Now, I’m comparing the ability of a couple of classifiers against each other - i.e. one looks at all 5 phenotypes, another looks at a subset of 4, then I have two which look at 3 phenotypes.

I’d really like to be able to plot ROC curves for each of these classifiers to directly compare them using AUC. Is there a way to get data out to do this? I’ve tried using enrichment scores but they aren’t really suited to it

Any help much appreciated,
Cheers,
Paul


#2

Hi Paul,

This is a good question, and CPA’s “Check Progress” button is at least an attempt at answering this. It does a cross-validation of the training set (10 fold, I believe), though there are other metrics out there, as you say. With >2 classes though, our output plot is hard to assess what classes are providing the error. I forwarded this question to others in the group who may have code for this available, plus we have a couple students now that might have time to look into this, but we’ll see what they say.

Cheers,
David


#3

Follow-up reply from one of our group members:

[quote]XValidate in FastGentleBoosting.py will give the number of misclassified examples, but I don’t think there’s a way to get the information he wants with the current version. The only measure of accuracy now is the cross validation from Check Progress. Yes, we haven’t talked specifically about what metrics should be added, but we do want to improve in that area.

For future reference, if we want a python implementation of multiclass ROC curves see here scikit-learn.org/dev/auto_exampl … lot-roc-py [/quote]

Hope that helps, at least for now.
David
^^^^^^^^
● Things to do:
(a) List the number of phenotypes that each of Paul's classifiers looks at in the thread, with one entry per classifier.
(b) According to the thread, how many folds does the cross-validation behind the "Check Progress" button use?
(c) For each statement, say whether it agrees with the thread: (i) Paul found enrichment scores well suited to plotting ROC curves. (ii) XValidate in FastGentleBoosting.py gives the number of misclassified examples. (iii) The group member says the current version offers several accuracy measures beyond Check Progress.

● Data:
^^^^^^^^
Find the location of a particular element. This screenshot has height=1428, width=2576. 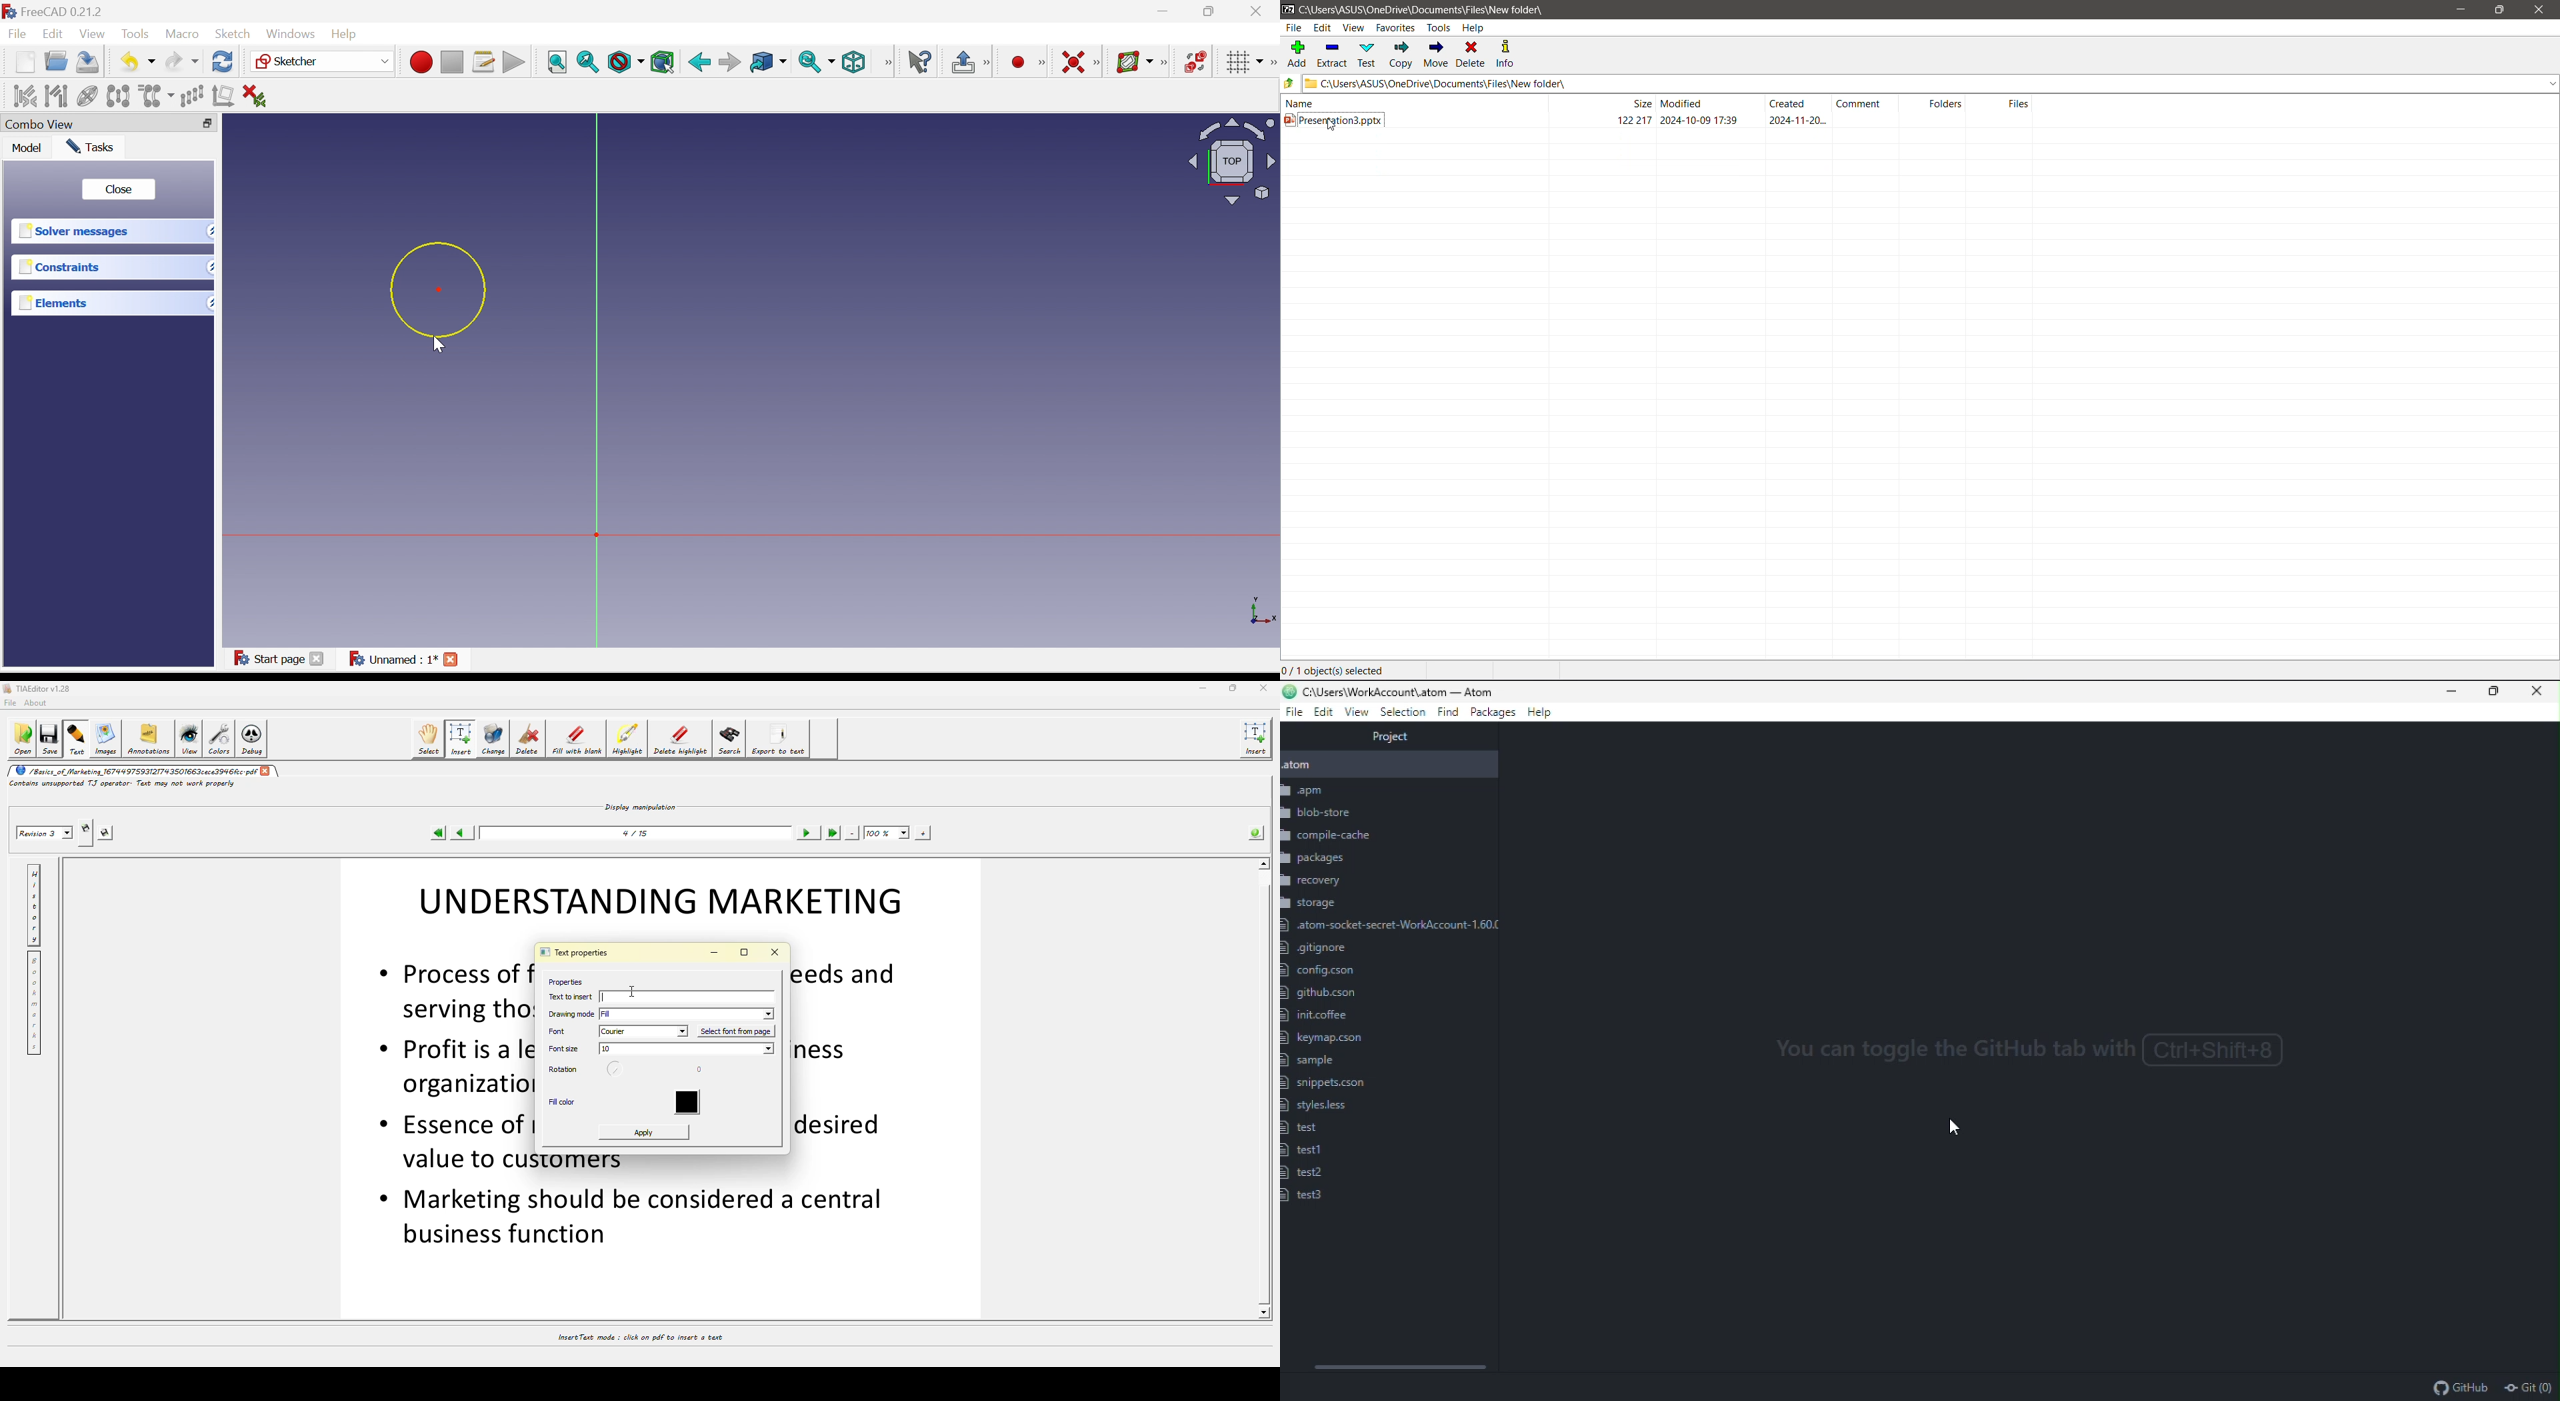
^^^^^^^^
● Full solutions:
(a) 5, 4, 3, 3

(b) 10 folds, though David adds "I believe."

(c)
(i) No: "I’ve tried using enrichment scores but they aren’t really suited to it"
(ii) Yes: "XValidate in FastGentleBoosting.py will give the number of misclassified examples"
(iii) No: "The only measure of accuracy now is the cross validation from Check Progress."